Beko’yu canlandıran Yavuz Akkuzu, sinsi bakışlarıyla hain planlarını uygulamak için pusuda bekliyor. Büyük bir sessizlikle bu görsel ve işitsel şöleni izlerken, girdiğimiz zaman tünelinde bu an hiç bitmesin, sonsuza kadar devam etsin istiyoruz.. Ve birden müzik susuyor, oyuncular duruyor. Avludaki sessizlik meraka dönüşüyor. Olağanüstü bir durum var ama kimse ne olduğunu bilmiyor. Oyuncu Kemal Ulusoy konağın ortasına gelerek sessizliği bozuyor. Önce Kürt coğrafyasında yaşanan acılara ilişkin uzun erimli bir girizgah yapıyor. Ne olduğunu anlayamayan seyirci nefesini tutmuş merakla bekliyor.
Ve ardından Lice’de meydana gelen bir olayda sivillerin öldürüldüğünü duyurarak, oyunun burada kesildiğini söyleyip izleyicilerden özür diliyor. Ve Beko’nun bir kez daha devreye girerek pimi çektiği anlaşılıyor. Kursakta kalan keyif, bozulan moral ve savaşın acı gerçeğiyle sarsılarak kendi zamanımıza dönüyoruz. Bir aşk burada böyle son buluyor.
O gün bir milat olmuştu ve onca zahmetle hazırlanan oyun Suriçi’ndeki yasaklamalar nedeniyle bir daha oynanamadı. Ve sonrası hepimizin malumu. Olağanüstü Hal dönemi, çatışmalar, yıkımlar ve atanan kayyumlarla kentte kültür ve sanat etkinlikleri de durma noktasına geldi.
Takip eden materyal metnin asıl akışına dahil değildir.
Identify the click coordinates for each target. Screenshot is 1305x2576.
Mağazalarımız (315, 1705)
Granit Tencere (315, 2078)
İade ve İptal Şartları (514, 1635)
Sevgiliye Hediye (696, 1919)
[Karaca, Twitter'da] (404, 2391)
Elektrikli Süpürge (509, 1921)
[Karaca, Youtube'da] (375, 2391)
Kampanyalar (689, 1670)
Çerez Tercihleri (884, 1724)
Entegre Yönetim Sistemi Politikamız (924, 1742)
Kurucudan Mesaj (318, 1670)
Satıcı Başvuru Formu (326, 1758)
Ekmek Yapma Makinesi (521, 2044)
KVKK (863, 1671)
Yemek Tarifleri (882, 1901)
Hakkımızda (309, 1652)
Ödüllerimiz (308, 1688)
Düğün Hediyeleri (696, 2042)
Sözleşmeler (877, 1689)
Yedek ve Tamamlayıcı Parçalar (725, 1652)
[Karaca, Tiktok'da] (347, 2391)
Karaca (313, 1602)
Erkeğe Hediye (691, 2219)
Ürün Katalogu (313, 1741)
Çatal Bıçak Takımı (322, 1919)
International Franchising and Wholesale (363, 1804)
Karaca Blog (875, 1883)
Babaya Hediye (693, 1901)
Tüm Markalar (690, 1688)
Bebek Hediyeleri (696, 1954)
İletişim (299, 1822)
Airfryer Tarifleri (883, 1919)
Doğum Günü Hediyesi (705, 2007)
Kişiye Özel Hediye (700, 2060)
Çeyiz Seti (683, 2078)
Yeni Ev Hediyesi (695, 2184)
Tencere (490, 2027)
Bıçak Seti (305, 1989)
Diyarbakır Büyükşehir Belediyesi oyuncuları işlerinden atıldıktan sonra yılmadı. Amed Şehir Tiyatrosu’nu kurarak oyunlarını çıkartmaya, festivallerini yapmaya devam etti. Bu geçici bir süreçti, ne de olsa seçme ve seçilme hakkının olduğu demokratik bir ülkede yaşıyorduk. Elbet hak yerini bulacaktı. Ki nitekim öyle de oldu. Halkın yüzde 64’ü tercihini yaparak, kayyumları kentten süpürmeyi başardı.
Ve beş yıl sonra
Yeniden nefes almaya başlayınca 5 yıl aradan sonra konağın kapısından tekrar içeri girmek için Mem û Zîn oyununu mekan tiyatrosu olarak sahnelemek üzere hazırlıklara başlandı. Ama Beko’nun varlığı hesaba katılmamıştı. Bu aşk yeniden alevlenemezdi. Korkakça yapılan hamleyle aşıklara zından yolları gözüktü. Onları durdurmanın mümkün olmadığını bilmiyorlardı, bu aşk hiçbir engel tanımazdı. “Konak olmazsa başka yer olur” diyerek artık neredeyse harabeye dönmüş kentin ilk alışveriş merkezi olan Galeria’da oynanmaya karar verildi. Belediyenin yan tarafındaki bu iş merkezine giden yollar polis ablukası altında protesto gösterilerine sahne olurken, 60 kişilik ekip bu havasız ve kasvetli ortamda inatla ter dökmeye devam etti. Kısıtlı imkanlarla mekandan dekora pek çok değişiklikle sürdürülen çalışmalar nihayet son buldu ve beklenen gün geldi çattı.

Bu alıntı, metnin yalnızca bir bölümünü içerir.